R. Il nostro organico è di 400 unità. Nel 2006 abbiamo registrato un fatturato consolidato di 90 milioni di euro, nel 2005 eravamo a 70 milioni. È stata una consistente crescita dovuta in parte all’aumento della materia prima. Il capitale sociale è di 18 milioni di euro. Nel 2005 abbiamo compiuto investimenti per 8 milioni di euro, nel 2006 per 3 milioni di euro, soprattutto nel campo informatico.

D
. Quali sono i vostri clienti più importanti?
R. Abbiamo circa 700 clienti attivi che comprendono nomi di rilievo come la Bosch operante nell’automazione, la Permasteelisa negli involucri edilizi, la BTicino nell’illuminazione, la Comau nella metallurgia, la Jacuzzi nell’idromassaggio, la Schiffini nelle cucine, la Teuco nell’arredobagno, la Schuco International nei serramenti e molti altri. Per l’espansione del mercato puntiamo all’Italia e all’estero, soprattutto alla Germania che è molto conveniente e dove si registra attualmente una domanda sostenuta.

D. In base alla sua esperienza di imprenditore come vede l’economia italiana?
R. Dal mio punto di vista la vedo in ripresa ma ancora un po' affaticata, mentre la Germania è in pieno rilancio perché ha alle spalle una soddisfacente situazione infrastrutturale di banche, di servizi, di normativa. È un sistema che funziona, con una forte presenza internazionale.
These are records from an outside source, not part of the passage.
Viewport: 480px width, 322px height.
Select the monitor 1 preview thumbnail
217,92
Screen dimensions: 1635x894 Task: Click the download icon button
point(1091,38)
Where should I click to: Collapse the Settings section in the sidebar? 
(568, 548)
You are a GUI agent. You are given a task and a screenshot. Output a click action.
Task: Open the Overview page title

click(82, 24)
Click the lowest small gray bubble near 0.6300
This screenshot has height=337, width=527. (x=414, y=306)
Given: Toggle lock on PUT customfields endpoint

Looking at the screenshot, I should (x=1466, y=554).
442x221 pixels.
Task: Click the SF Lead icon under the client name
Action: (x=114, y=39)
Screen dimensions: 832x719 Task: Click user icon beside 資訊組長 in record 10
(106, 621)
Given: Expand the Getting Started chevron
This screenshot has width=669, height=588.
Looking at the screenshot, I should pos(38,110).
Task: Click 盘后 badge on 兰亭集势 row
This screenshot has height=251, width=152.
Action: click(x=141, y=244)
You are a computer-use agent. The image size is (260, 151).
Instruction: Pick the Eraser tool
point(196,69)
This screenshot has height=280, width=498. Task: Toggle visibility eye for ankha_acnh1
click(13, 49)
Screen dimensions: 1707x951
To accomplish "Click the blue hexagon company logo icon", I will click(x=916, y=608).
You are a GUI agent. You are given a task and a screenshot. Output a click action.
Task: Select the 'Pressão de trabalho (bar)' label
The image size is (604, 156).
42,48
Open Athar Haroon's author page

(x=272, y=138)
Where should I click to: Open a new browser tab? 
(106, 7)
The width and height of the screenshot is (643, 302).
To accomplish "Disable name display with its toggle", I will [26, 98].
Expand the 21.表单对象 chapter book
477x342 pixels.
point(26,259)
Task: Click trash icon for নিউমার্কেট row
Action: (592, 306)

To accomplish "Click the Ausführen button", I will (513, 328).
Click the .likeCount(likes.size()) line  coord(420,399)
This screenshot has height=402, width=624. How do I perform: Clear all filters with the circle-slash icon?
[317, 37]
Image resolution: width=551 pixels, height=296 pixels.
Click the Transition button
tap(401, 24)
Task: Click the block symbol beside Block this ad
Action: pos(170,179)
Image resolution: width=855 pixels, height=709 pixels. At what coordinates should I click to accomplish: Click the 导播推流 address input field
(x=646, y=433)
In Cina, per esempio, i tedeschi sono presenti da vent’anni, noi ci siamo andati quest’anno per la prima volta ed è sembrato un evento. I tedeschi hanno una valida organizzazione e al momento della ripresa hanno dimostrato uno scatto in più degli altri Paesi, mentre noi siamo ancora in ritardo. Registriamo un certo risveglio ma dobbiamo sperare che non venga subito sopito dall’eccesso di norme, di difficoltà burocratiche, dai tanti impedimenti. Abbiamo una situazione fiscale assolutamente penalizzante per le imprese che già guadagnano relativamente poco e che devono compiere molti investimenti nell’aggiornamento degli impianti. La nostra pressione fiscale è di oltre il 45 per cento, il massimo. Per noi, in relazione all’alto numero di dipendenti, è particolarmente gravoso il peso dell’Irap, un’imposta assolutamente eccessiva.

D. Ha citato i benefici fiscali sull’energia elettrica in alcuni Paesi. In Italia esiste qualche cosa del genere, almeno per voi produttori?
R. Nulla di simile. Siamo soggetti a un’imposta sul reddito del 33 per cento, a un’Irap del 13 per cento, in totale arriviamo al 46 per cento. Sono le aliquote normali per le aziende e rappresentano un carico che rende il lavoro dell’imprenditore molto frustrante. Lo è soprattutto per noi che lavoriamo in un mercato europeo nel quale è fondamentale raggiungere competitività ed efficienza elevate. Il nostro prodotto non ha un brand proprio, anzi spesso i clienti ci chiedono di consegnarlo imballato e con sopra stampato il loro logo, per questo investiamo particolarmente in adeguate campagne di comunicazione e di promozione per aumentare la visibilità del nostro marchio e condensare in esso i risultati positivi del nostro lavoro: la competenza, l’innovazione la predisposizione alla partnership con la clientela. Tutto ciò viene però messo a repentaglio da una tassazione insopportabile. In conclusione, con un carico fiscale del 46 per cento ci chiediamo se lo sforzo di impresa è compensato adeguatamente.